→ **Seçilen metin**
= = = = = = =

Kitap, çocukların dil becerilerini geliştiren, onları bilişsel, duygusal, ruhsal ve ahlaki açıdan geliştiren en önemli araçtır. Aileden sonra ikinci sırada olan öğretmenler, kitap okuma alışkanlığı konusunda çocuklar üzerinde çok etkilidir. Özel Düzce Safir Koleji olarak biz de çocuklarımızın kitap okumasına çok önem veriyoruz. Kitap okuma bilincini çocuklarımızın üzerinde oluşturmaya çalışırken sadece Türkçe öğretmenlerimiz değil tüm öğretmenlerimizin bu konuda hassasiyet gösterdiğini belirtmek isterim.
Bazen çocuklarımız,kitap okumayı sadece sözel bir ders olarak görüp ve bu derse ilgim yok bundan dolayı kitap okumak istemiyorum gibi ön yargılarda olabiliyorlar. Aslında kitap okumanın sadece sözel bir dersle ilgisinin olmadığını aynı zamanda bilişsel gelişim alanlarında ilerlelemelerini sağlayan önemli bir beceri olduğunu vurgulamaya çalışıyoruz.Bu konuda bize en büyük desteği diğer branşlardaki öğretmen arkadaşlarımız gösteriyor.Öğrencilerimizde oluşan bu ön yargıyı yıkmak adına bizler tüm öğretmenlerimizle beraber her gün ilk saatlerimizi Özel Düzce Safir Koleji olarak kitap okuma saatine ayırıyoruz. Öğrencilerimiz,okulumuzda kitap okuyan kişinin sadece Türkçe öğretmenleri olmadığını Fen öğretmeninin,Matematik öğretmeninin de aslında kitap okuduğunu gördüğü zaman sözel sayısal ön yargıları da öğrencilerimizde kırılmış oluyor.
Bize bu konuda destek veren Özel Düzce Safir Koleji öğretmenlerine de buradan sonsuz teşekkür etmek istiyorum. Çünkü okuma alışkanlığı; kişilerin okumayı öğrendikten sonra bu eylemi zevkle yapmalarını sağlamak için kazanmaları gereken önemli bir beceridir. Yapmış olduğumuz etkinlik ile kitap okumayı bir zevk haline getirmeye çalışıyoruz.

= = = = = = =

→ **Malzeme**
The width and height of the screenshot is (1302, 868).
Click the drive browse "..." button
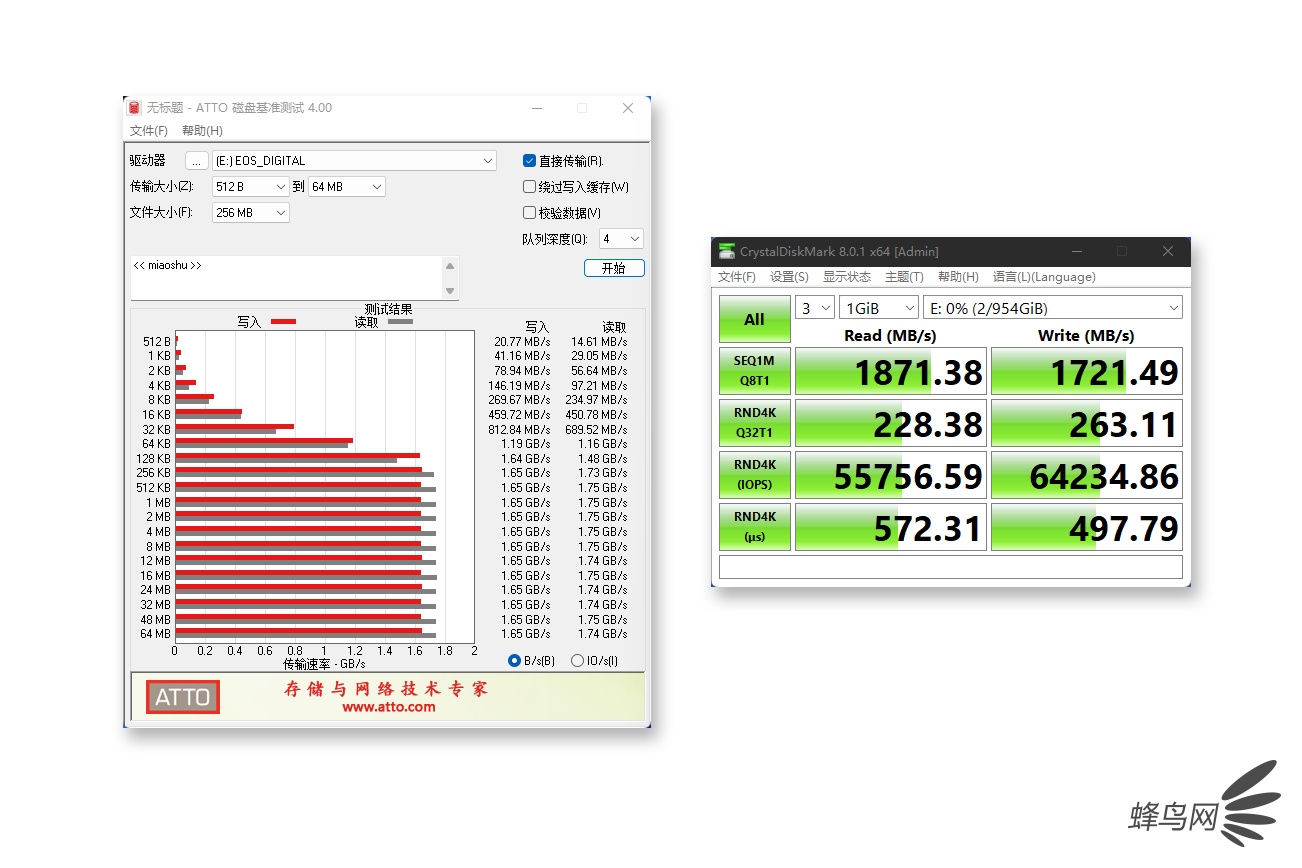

= = = = = = =

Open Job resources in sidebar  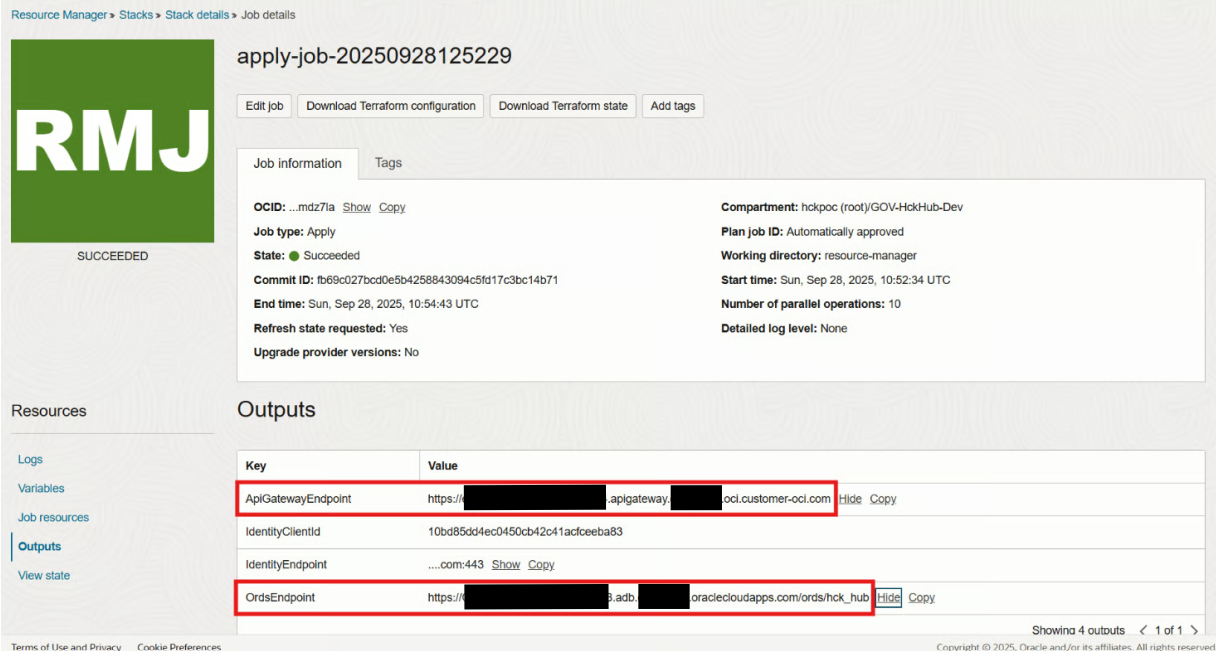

= = = = = = =

→ **Yapılacak işler**
1) Kitap okuma yazısına göre okulda her gün ilk saatler neye ayrılıyor?
2) Kitap okuma yazısını kaldığı yerden alıp devam ettirin.
Satırların bu işte hiçbir rolü yok.

→ **Cevaplar aşağıda**
1) Kitap okuma saatine.

2)
Çocuğum kitap okumayı neden sevmiyor ?
Sevgili veliler;
Okumanın alışkanlık hâline gelmesinde rol oynayan birçok etken bulunmaktadır. Okuma alışkanlığının kazanılmasında ebeveynin rolü oldukça önemlidir. Anne ve baba çocuğun okuma alışkanlığını kazanması ve bunu bir zevk hatta yaşam biçimi hâline dönüştürmesinde rehber olmalıdır,diye düşünüyorum. Çocuklar, anne ve babalarını örnek alırlar. Eğer ev içinde kitap okuyan bir anne-baba varsa çocukta kitap okumaya ilgili olur. Evde hiç kitap okumayan bir anne babadan çocuğun kitap okumasını beklemek yanlış olur. Önce çocuklarımıza bu konuda model olmalıyız.
Peki ne yapmamız gerekiyor?
Geç mi kaldık ?
Hayır,geç kalmadınız sevgili anne ve babalar.
Yapmanız gerekenler;
⁃ Günün belirli bir saatinde, bütün aile bireylerinin katılımının sağlandığı kitap okuma saatlerinin düzenlenmesi çocuğa önemli bir motivasyon kazandıracaktır.
⁃ Televizyon, radyo, bilgisayar ve tüm elektronik oyunları kapatarak, bu süreyi çocukla kitap okuyarak değerlendirebilirsiniz. Bu sayede çocuğunuzla kaliteli bir zaman geçirdiğinizin de farkına varacaksınız.
⁃ Evde okuduğunuz kitaplar hakkında konuşabilirsiniz. Bunu biz okulda öğrencilerimizle yapıyoruz ve gerçekten hoşlarına gidiyor. Mesela; “… adlı kitap çok güzelmiş, …, aynı yazarın bu kitabı da güzel, bir ara …… kitabını da okuyalım, sen …. bu kitap hakkında ne düşünüyorsun?”gibi sözler çocuğunuzda iz bırakır.Böylece çocuğunuz sizin gibi konuşabilmek,yorum yapabilmek için kitap arayışına girecektir.
⁃ En önemlisi, çocuğunuzun evde kütüphanesinin olması bu sayede çocuk, kitabını ve kütüphanesini daha çok sahiplenecek, kitap sayısını arttırma gayreti içine girecektir.
⁃ Okudukları kitabın yazarları hakkında bilgi verilmek çocukların dikkatini çekiyor. Öğrencilerime ben de mutlaka okumuş oldukları yazarları tanımalarını öğütlüyorum. Çünkü, ölmüş veya hayatta olan yazarları tanımak çocuğun okuma bilincini oluşturmada önemli bir etkendir. Ayrıca çocuklar yazarlarla tanışmayı ve kitap imzalatmayı çok seviyor. Çocuklarınızı kitap fuarlarına götürüp bir kitabı imzalatma heyecanını onlara yaşatabilirsiniz.
Eminim ki sizler de kitap okuma konusunda çok hassas ve duyarlısınız. Sizlerden de uygulamış olduğunuz, denediğiniz ve gelişim gördüğünüz önerilerinizi bekliyorum.
Sevgi ile kalın..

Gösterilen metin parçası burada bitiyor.